**SOURCE RECORDS**

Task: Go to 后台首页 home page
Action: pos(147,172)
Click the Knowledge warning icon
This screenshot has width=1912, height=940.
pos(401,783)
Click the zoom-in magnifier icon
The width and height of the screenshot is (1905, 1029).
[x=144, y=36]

**WHAT THE EXERCISE ASKS**
The only output should be the lines from the one containing "Click the Knowledge warning icon" through the final line of the material above, copied exactly.

**RESPONSE AREA**
Click the Knowledge warning icon
This screenshot has width=1912, height=940.
pos(401,783)
Click the zoom-in magnifier icon
The width and height of the screenshot is (1905, 1029).
[x=144, y=36]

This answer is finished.